Breneman grateful for 2nd chance Minutemen gave him

  • UMass tight end Adam Breneman (81) catches a pass against South Carolina linebacker T.J. Holloman (11) in Columbia, S.C.

  • UMass tight end Adam Breneman runs for a touchdown against Boston College. GAZETTE FILE photo

  • UMass tight end Adam Breneman (81) pulls in a touchdown pass in front of Hawaii defensive back Damien Packer (21) in Honolulu. AP file photo

For the Recorder
Tuesday, October 24, 2017

AMHERST — For a guy who played home games in front of over 100,000 fans at Penn State, McGuirk’s Stadium’s 17,000 capacity has to seem tiny by comparison.
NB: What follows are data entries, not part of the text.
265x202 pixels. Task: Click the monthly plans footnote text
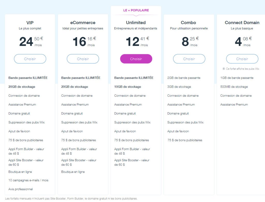pyautogui.click(x=71, y=199)
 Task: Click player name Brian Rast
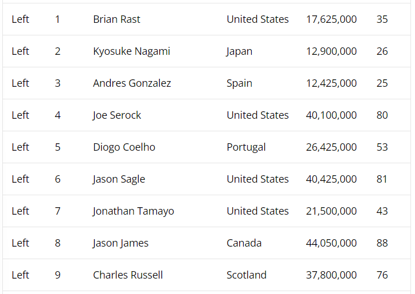pyautogui.click(x=116, y=19)

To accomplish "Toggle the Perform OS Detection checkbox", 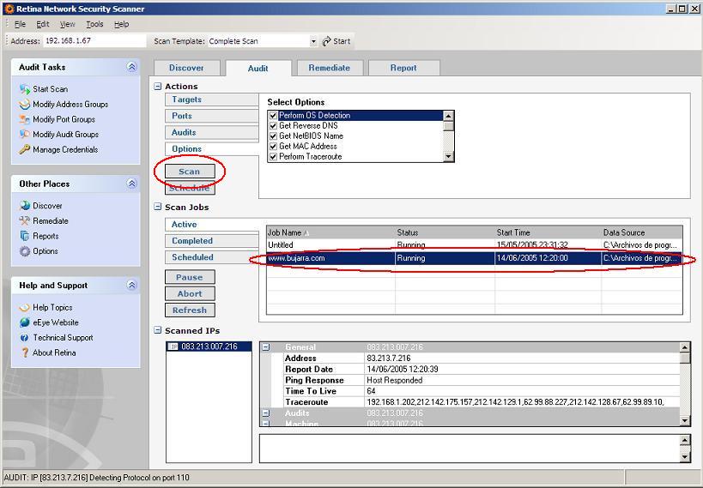I will coord(274,116).
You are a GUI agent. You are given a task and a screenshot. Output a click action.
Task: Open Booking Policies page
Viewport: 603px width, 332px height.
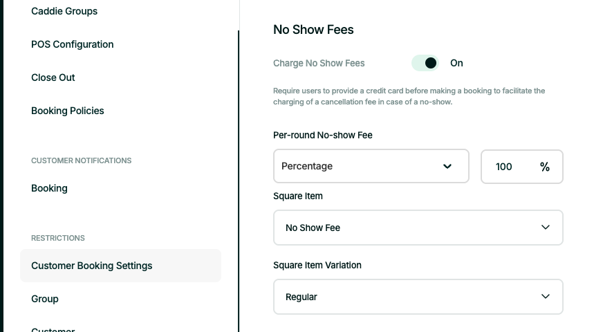pos(68,111)

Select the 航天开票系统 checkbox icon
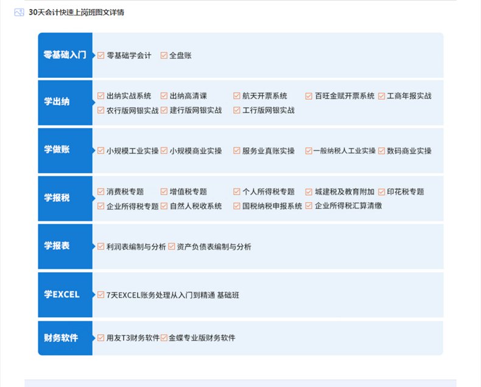click(x=237, y=96)
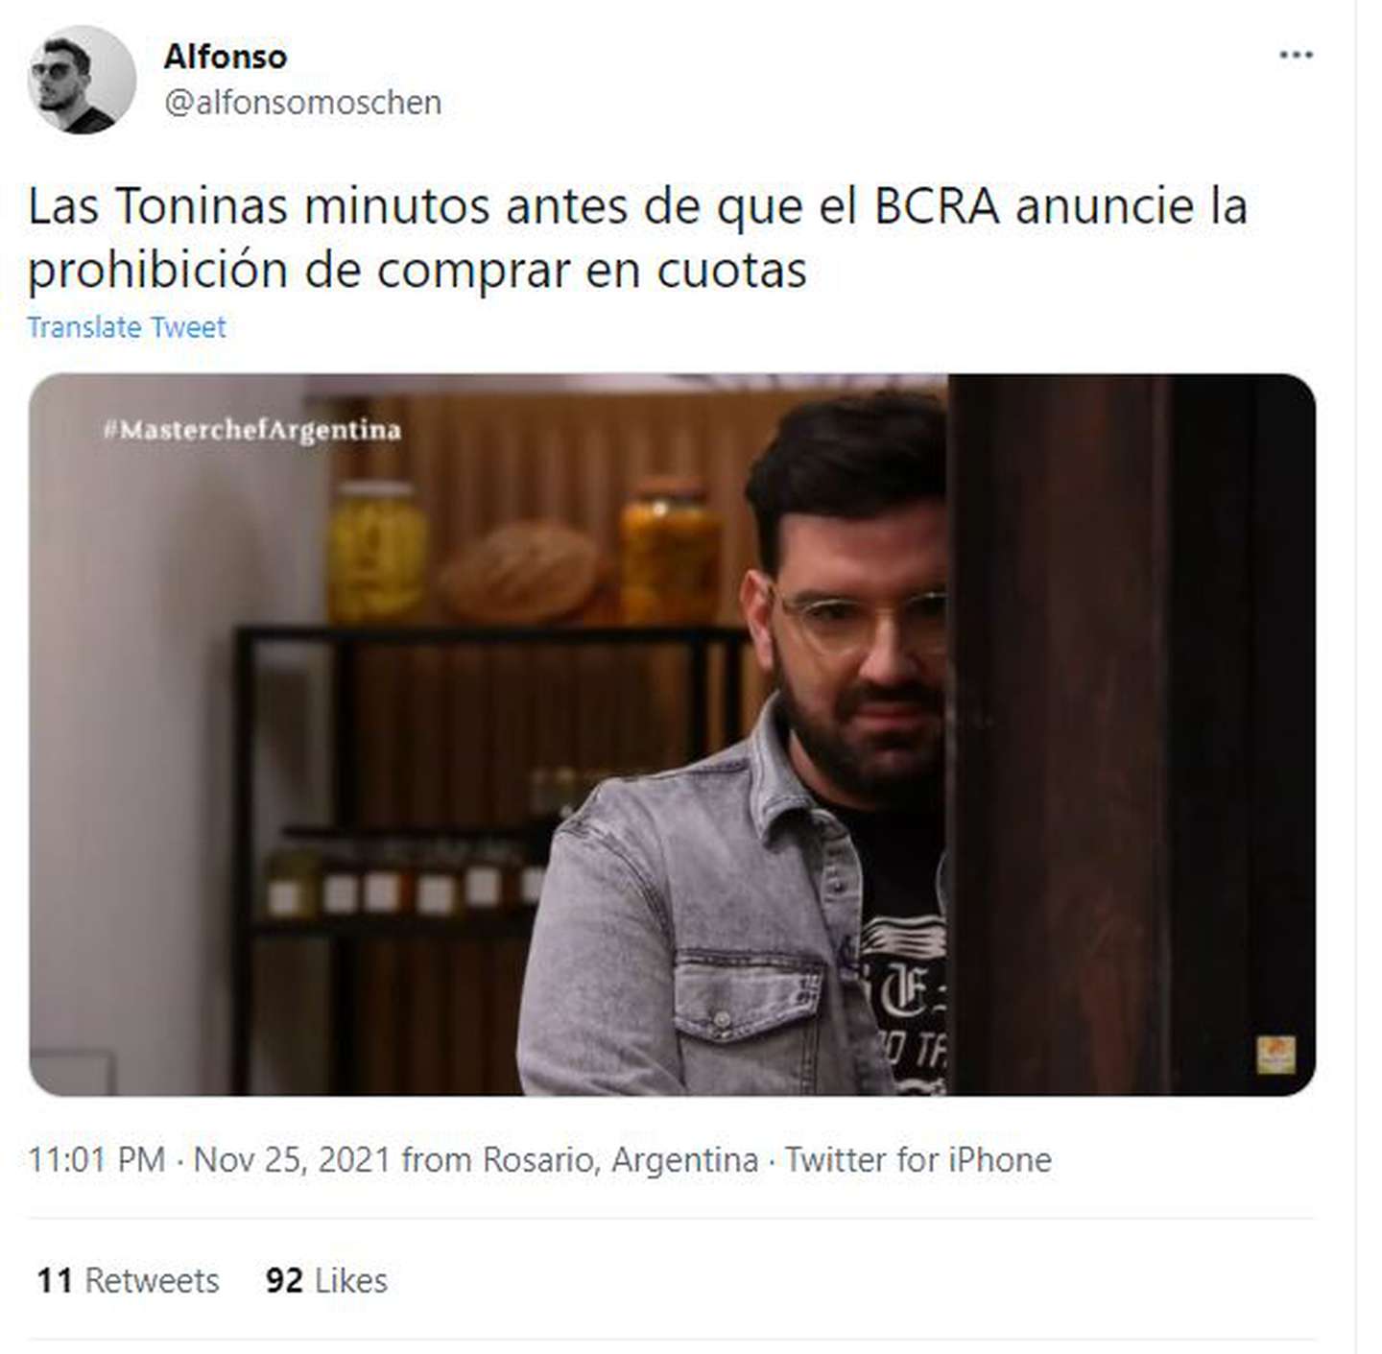
Task: View the 92 Likes list
Action: click(x=326, y=1280)
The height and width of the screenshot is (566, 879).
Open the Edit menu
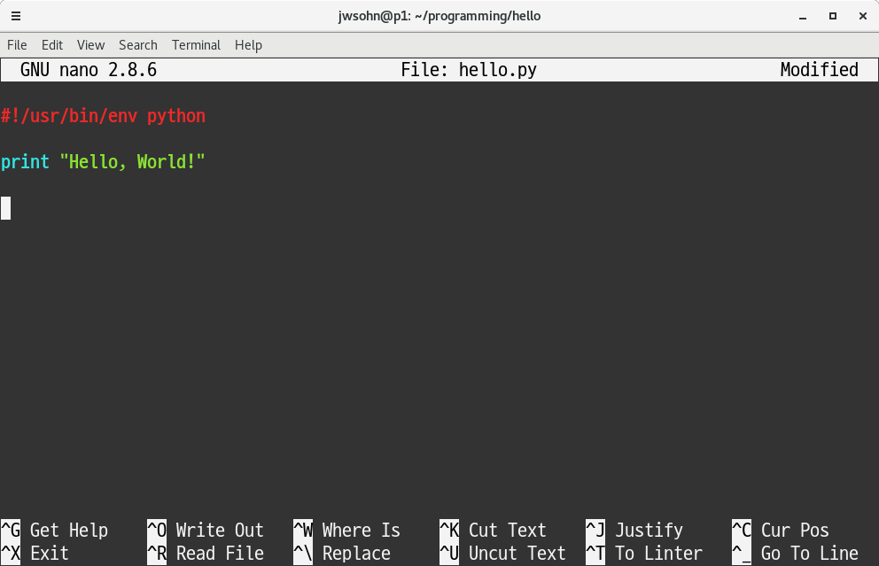pyautogui.click(x=51, y=45)
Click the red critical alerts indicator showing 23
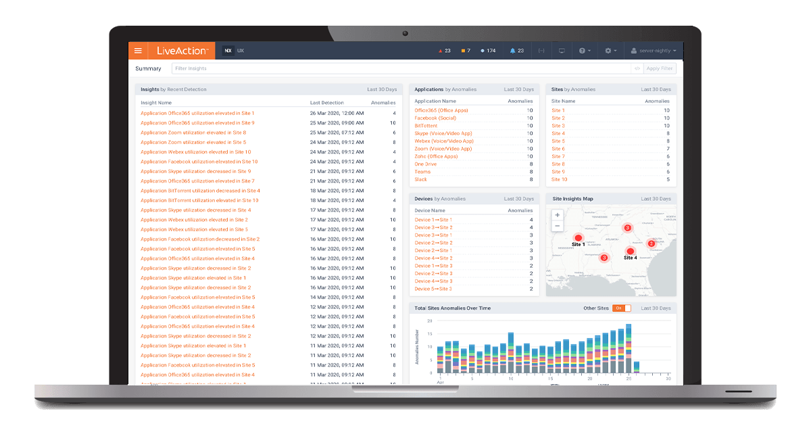 [445, 51]
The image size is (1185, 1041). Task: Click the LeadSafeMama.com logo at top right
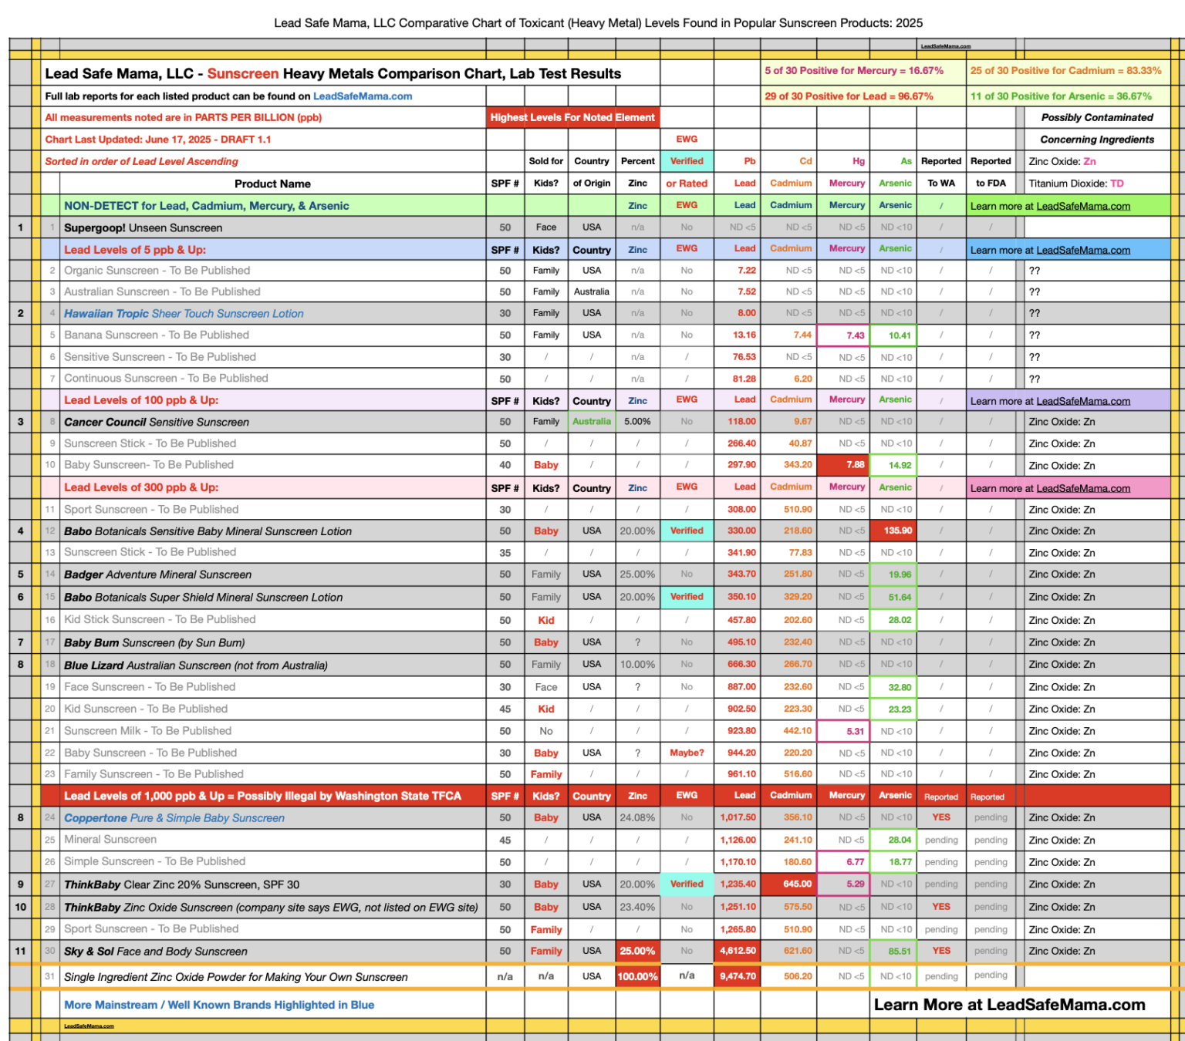pyautogui.click(x=945, y=46)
But Adam Breneman will be a little bit wistful when he plays his final game on UMass’ intimate home field against Appalachian State at 3:30 p.m. Saturday.

Saturday won’t be senior day. Minuteman coach Mark Whipple elected to have the annual ceremony at the Minutemen’s Nov. 11 game against Maine at Fenway Park, which is technically a UMass home game, rather than having it this early. But even without the ceremony, Breneman will take a second to absorb the moment.

“Saturday will be a special one for us. This place has meant so much to me,” Breneman said motioning toward the field behind him after Monday’s practice. “For my career, it’s been amazing.”

When Breneman left Penn State after knee injuries derailed all of 2014 and most of 2015 seasons, he was done with football. He had his degree and a job managing Mike Regan’s campaign for Pennsylvania State Senate.

But after guiding Regan through to a primary victory, his heart was interested and knee was willing to return to football.

He’d been close with Austin Whipple when UMass coach Mark Whipple’s son was a walk-on QB in State College and elected to continue his career at UMass.

“When I left Penn State, I didn’t know what was happening. I didn’t know if I’d play football again. This place gave me that life again. It gave me confidence again,” he said. “I owe so much to this place, Coach Whip and (tight ends) Coach (Jason) Palermo and everyone. They gave me a shot when not many people knew if I could play.”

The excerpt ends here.